#### EXTRAIT DU TEXTE

À quoi sert un bon adversaire ?
Dans la dernière édition, nous avions parlé de la prémisse, une phrase qui contient toute l’essence de l’histoire et en guide le développement. Un personnage principal (héros) veut atteindre un objectif, et va se transformer au fil de sa quête. Or, notre héros va rencontrer des obstacles sur son chemin. Dans les bonnes histoires, tous ces obstacles peuvent être reliés à un adversaire.
S’il y a un adversaire, il y a du conflit. S’il y a du conflit, les enjeux augmentent. Et plus les enjeux augmentent, plus l’intrigue est prenante. C’est plus fort que nous : on veut toujours savoir qui va gagner à la fin.
La confrontation avec l’adversaire oblige le héros à traverser des épreuves de plus en plus difficiles. Ces épreuves lui permettent d’apprendre et de se transformer. Bref, le héros et l’adversaire ont beau être opposés, ils sont aussi dépendants l’un de l’autre.
Le problème classique des adversaires
L’adversaire n’est pas toujours pensé comme faisant partie intégrante de l’histoire… Et c’est ce qui peut donner lieu à trois grands écueils.
1. Ne pas avoir d’adversaire
Certaines histoires ne comportent pas d’adversaire du tout. L’intrigue peut-elle fonctionner dans ce cas-là ? À en croire Truby, la réponse est catégorique : non. Pour que sa quête soit intéressante, le héros a besoin de lutter contre quelque chose ou quelqu’un. Plus vous avez une vision claire de ce contre quoi se bat votre personnage (et pourquoi), plus l’intrigue sera riche.
En revanche, je trouve la vision de Truby trop tranchée sur un point en particulier : selon lui, l’adversaire doit à tout prix être un personnage physique, auquel le héros va se confronter à un moment ou à un autre. Pourtant, certaines histoires me semblent très bien fonctionner sans ça : par exemple, dans Seul au monde, Tom Hanks échoue sur une île déserte et doit tenter de survivre par tous les moyens. Ses adversaires sont un environnement inhospitalier, la solitude et le désespoir, mais pas une personne physique.
2. Avoir un adversaire peu clair
Attention néanmoins à avoir une idée précise de l’adversaire principal. Une erreur classique est de créer un adversaire peu ou mal défini : dans ce cas, le héros affronte bien quelque chose, mais on ne sait pas vraiment qui ou quoi. L’histoire comporte des obstacles, des épreuves et des péripéties, mais le fil conducteur manque entre ces différents éléments, donnant une impression globale d’inertie.
Dans l’exemple ci-dessus, on peut considérer que Tom Hanks est son propre adversaire tout au long du film, lorsqu’il doit déployer des ressources de plus en plus conséquentes pour lutter contre sa propre envie de renoncer et d’abandonner.

########

CONSIGNES:
[1] Transcrivez le passage de l'extrait sur l'adversaire dans une histoire, en commençant à « En revanche, je » et en terminant à « une personne physique. ».
[2] Relevez chaque ligne des entrées contenant le mot « width », en tenant compte de la casse.
L'extrait et les entrées ne proviennent pas de la même source.

#### ENTRÉES FOURNIES

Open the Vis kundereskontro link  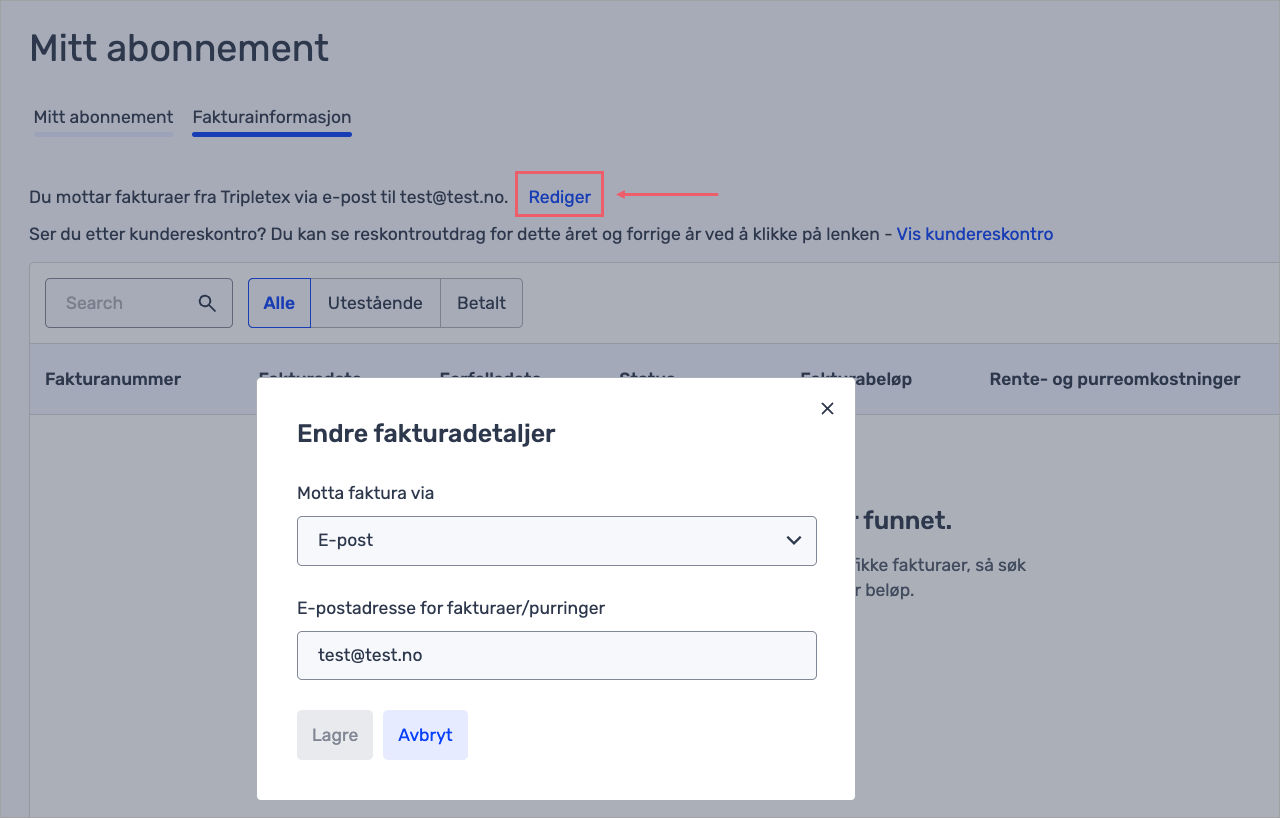[974, 234]
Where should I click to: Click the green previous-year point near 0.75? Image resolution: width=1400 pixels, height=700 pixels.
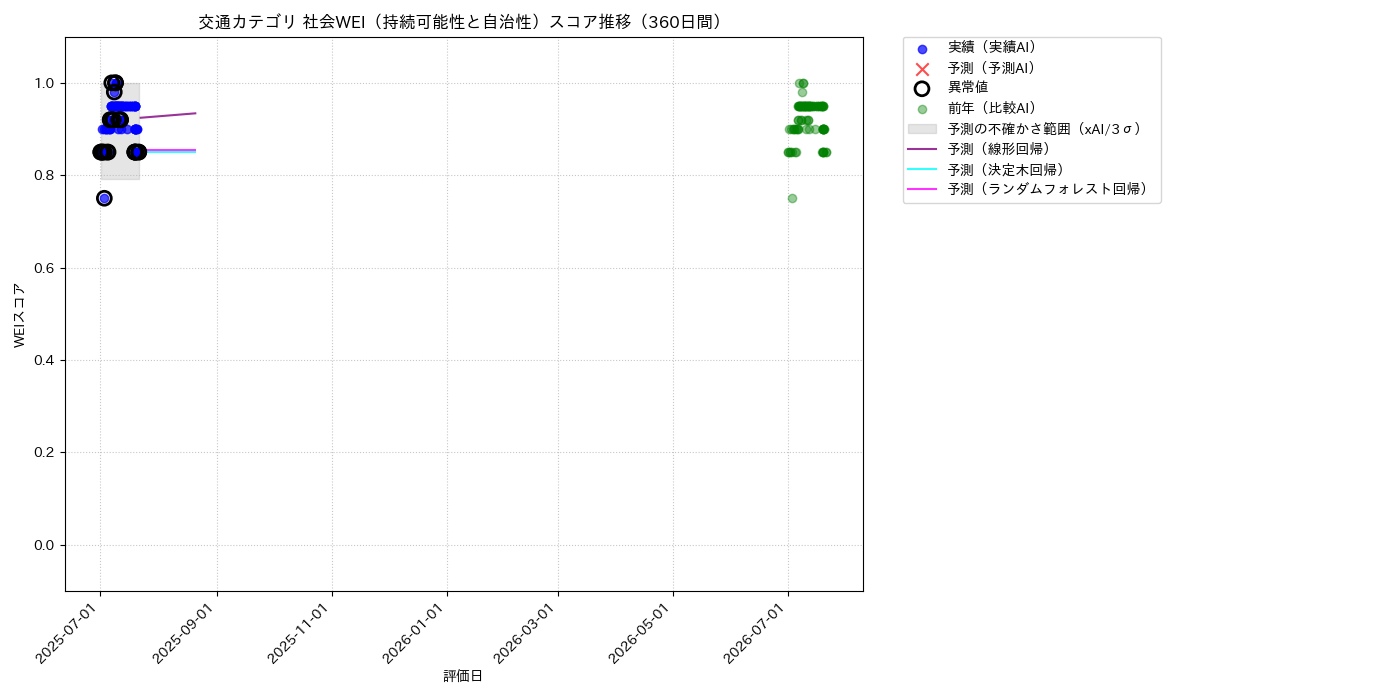click(x=792, y=198)
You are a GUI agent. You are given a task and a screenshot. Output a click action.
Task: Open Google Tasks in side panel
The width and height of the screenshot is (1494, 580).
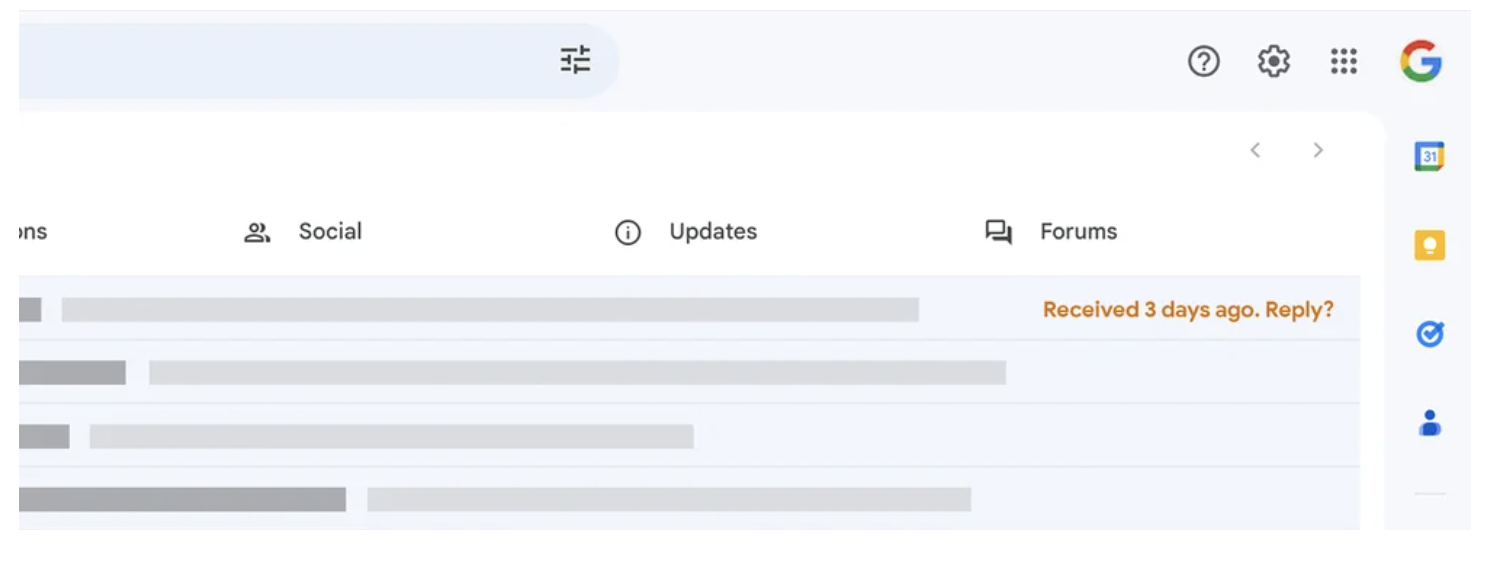tap(1430, 334)
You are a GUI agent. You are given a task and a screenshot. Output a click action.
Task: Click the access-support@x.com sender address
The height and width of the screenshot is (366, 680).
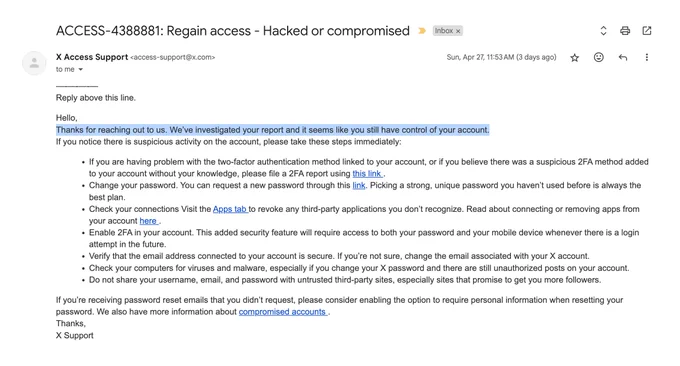[173, 57]
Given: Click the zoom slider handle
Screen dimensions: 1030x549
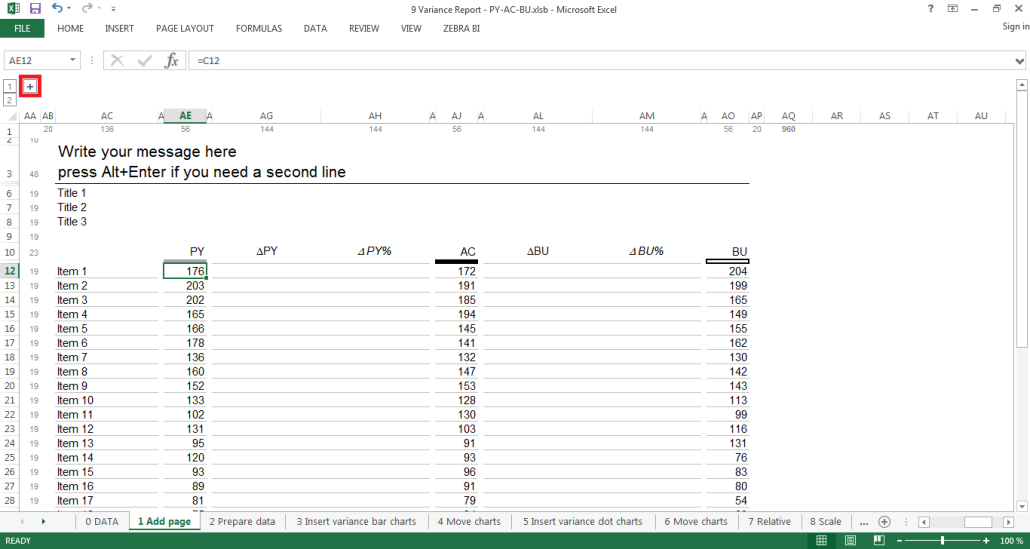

########

RÉPONSES CI-DESSOUS:
[1]
En revanche, je trouve la vision de Truby trop tranchée sur un point en particulier : selon lui, l’adversaire doit à tout prix être un personnage physique, auquel le héros va se confronter à un moment ou à un autre. Pourtant, certaines histoires me semblent très bien fonctionner sans ça : par exemple, dans Seul au monde, Tom Hanks échoue sur une île déserte et doit tenter de survivre par tous les moyens. Ses adversaires sont un environnement inhospitalier, la solitude et le désespoir, mais pas une personne physique.

[2]
Where should I click to: Click the green previous-year point near 0.75? Image resolution: width=1400 pixels, height=700 pixels.
The width and height of the screenshot is (1494, 580).
The height and width of the screenshot is (366, 680).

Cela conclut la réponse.